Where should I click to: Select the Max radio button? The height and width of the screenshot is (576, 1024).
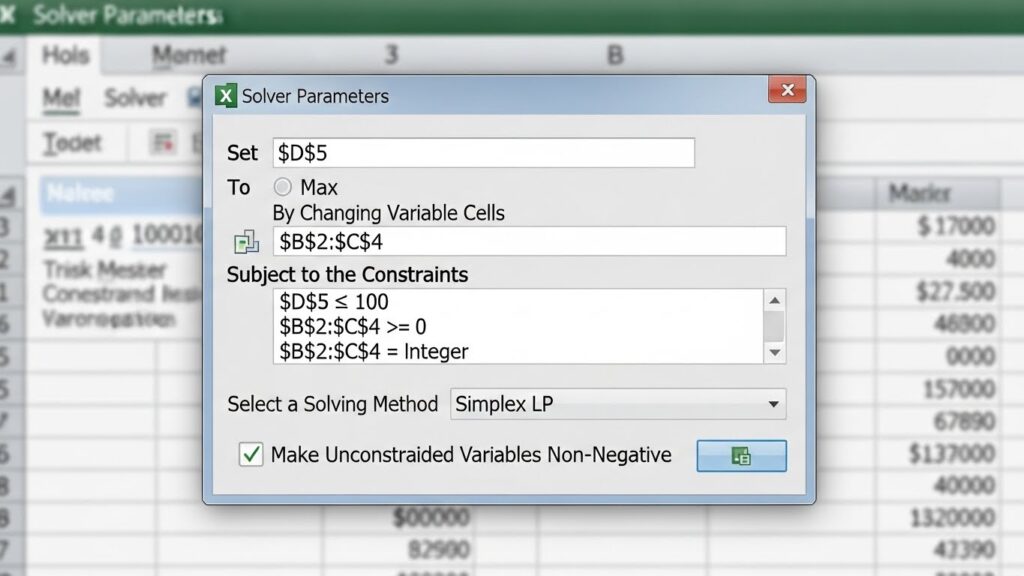click(283, 187)
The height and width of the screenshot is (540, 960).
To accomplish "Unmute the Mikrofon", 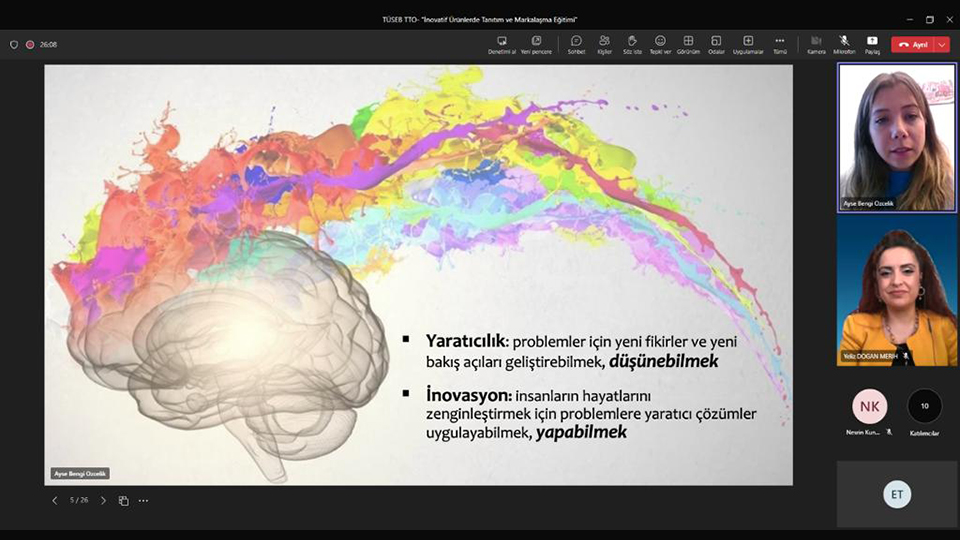I will [844, 44].
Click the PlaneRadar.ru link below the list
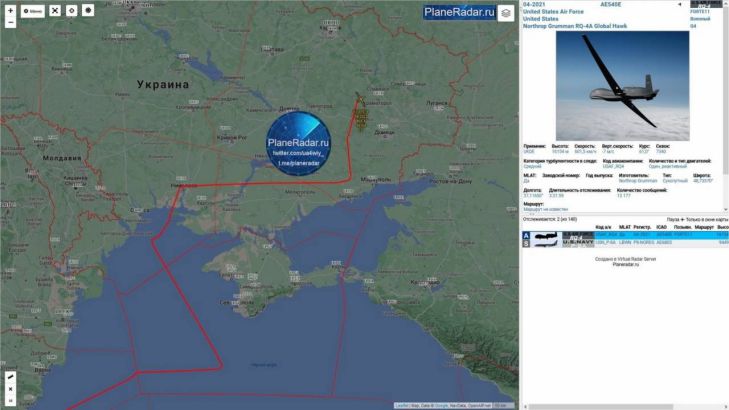The width and height of the screenshot is (729, 410). tap(623, 265)
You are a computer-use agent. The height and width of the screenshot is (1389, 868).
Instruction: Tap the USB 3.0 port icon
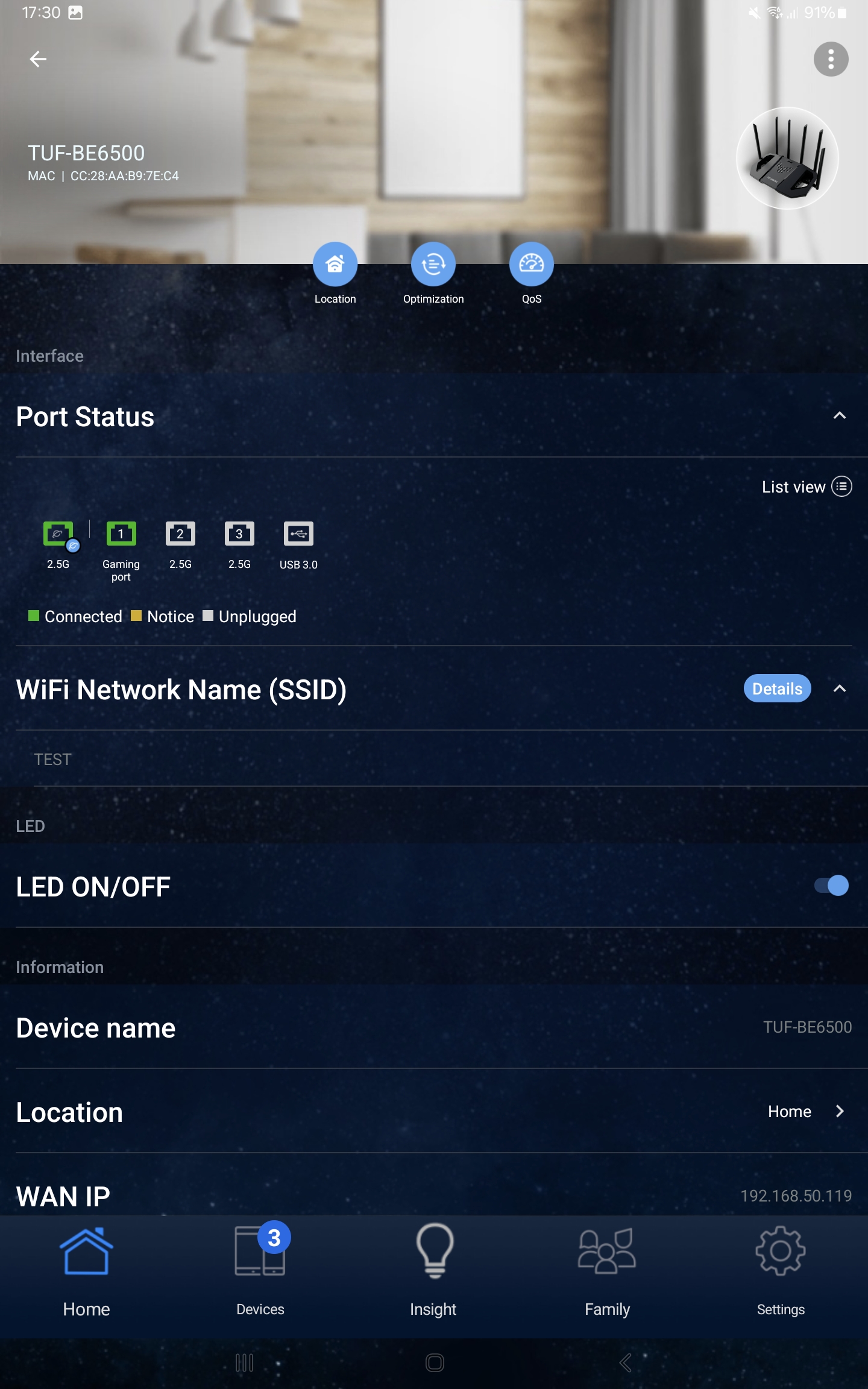click(298, 534)
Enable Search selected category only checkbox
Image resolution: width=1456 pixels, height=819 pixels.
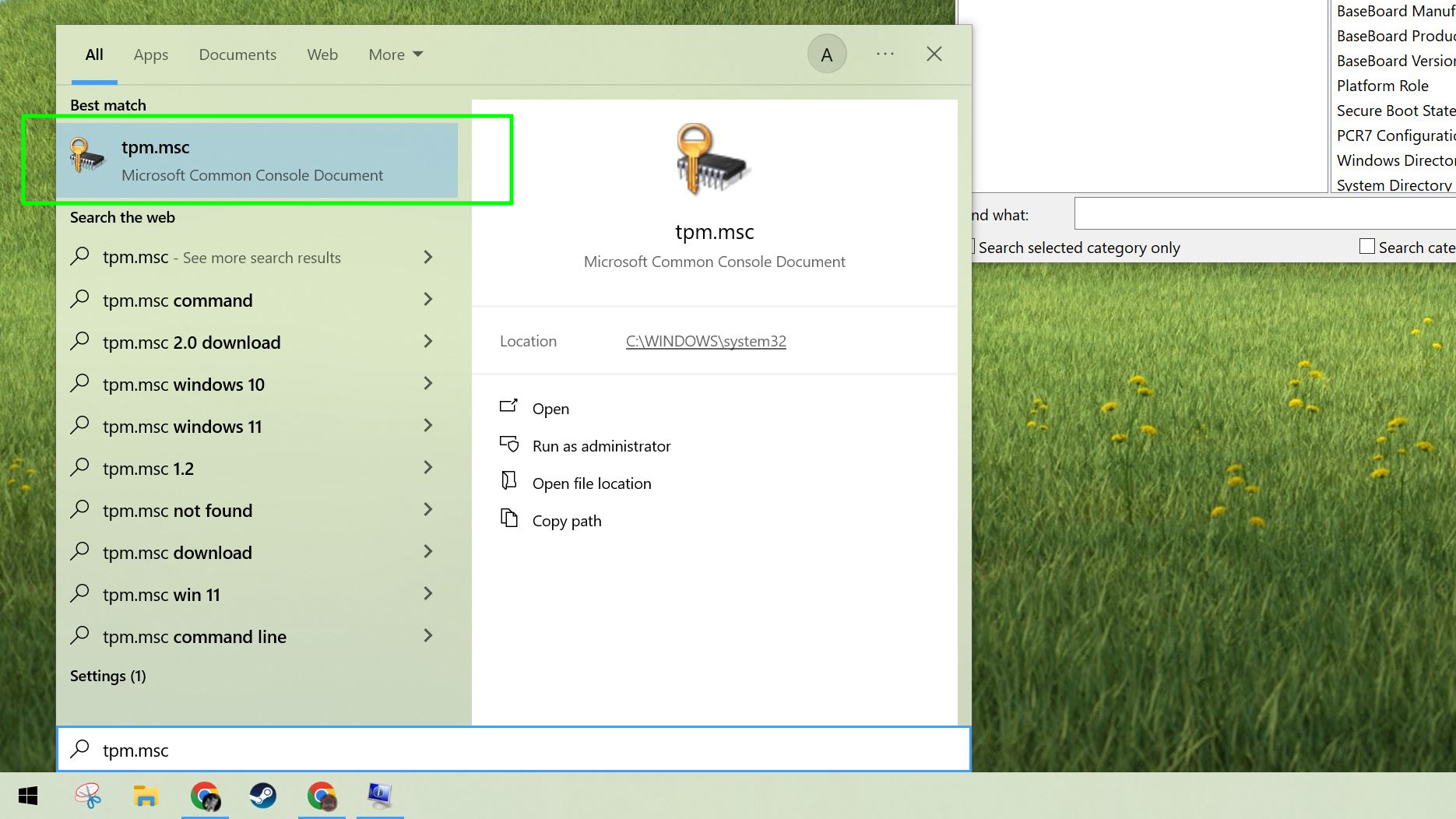[x=972, y=247]
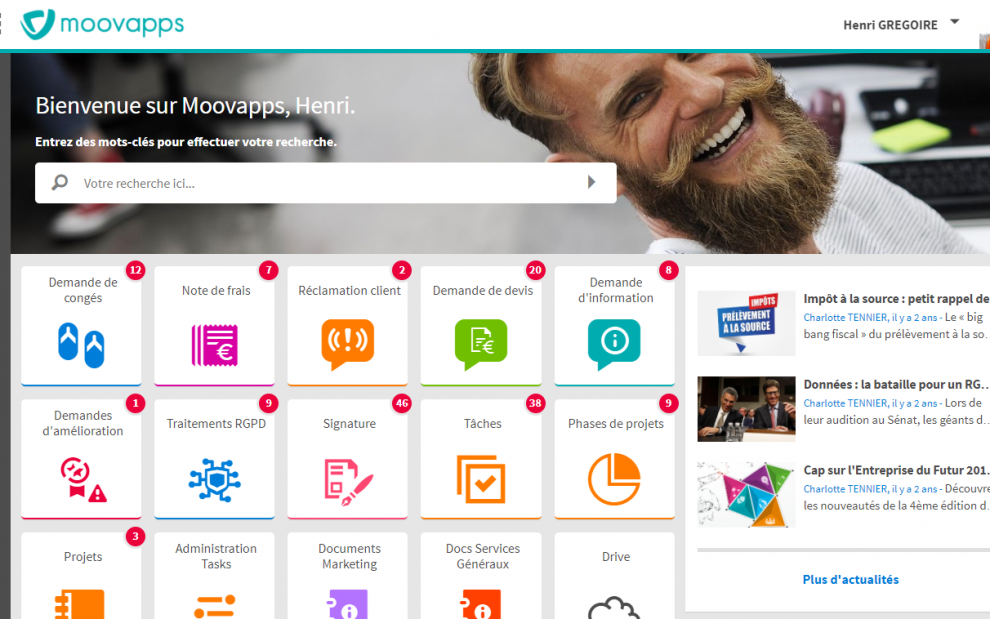
Task: Focus the 'Votre recherche ici' search field
Action: point(320,183)
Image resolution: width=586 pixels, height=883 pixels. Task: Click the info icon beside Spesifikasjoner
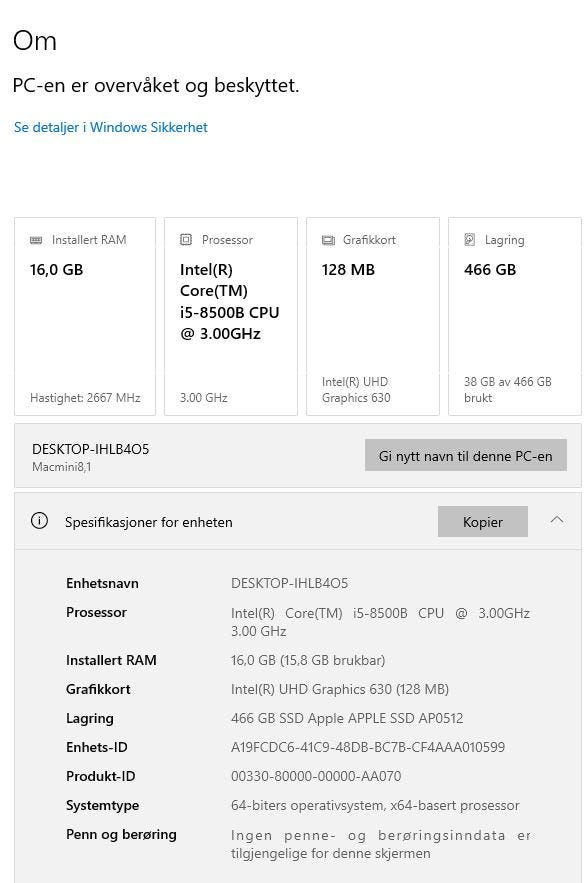point(39,521)
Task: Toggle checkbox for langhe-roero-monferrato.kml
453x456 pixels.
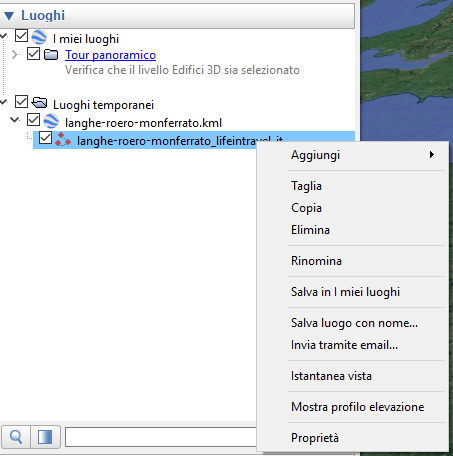Action: pos(34,120)
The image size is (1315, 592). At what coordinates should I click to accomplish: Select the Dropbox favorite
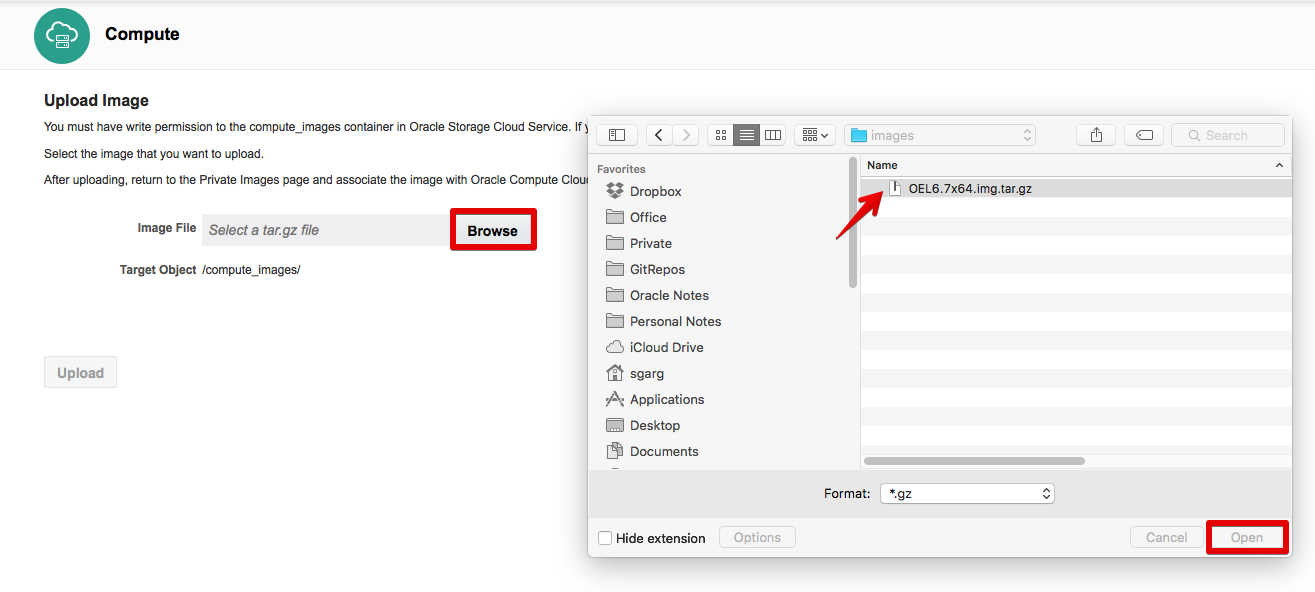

Problem details
From the line that holds "Image resolution: width=586" to the last line of the data, return those lines exactly and nothing else; both ends count, and pictures stay out.

Expected answer
Image resolution: width=586 pixels, height=883 pixels. Task: Click the info icon beside Spesifikasjoner
point(39,521)
Task: Toggle checkbox for langhe-roero-monferrato.kml
453x456 pixels.
Action: pos(34,120)
The image size is (1315, 592). At what coordinates should I click to accomplish: Select the Dropbox favorite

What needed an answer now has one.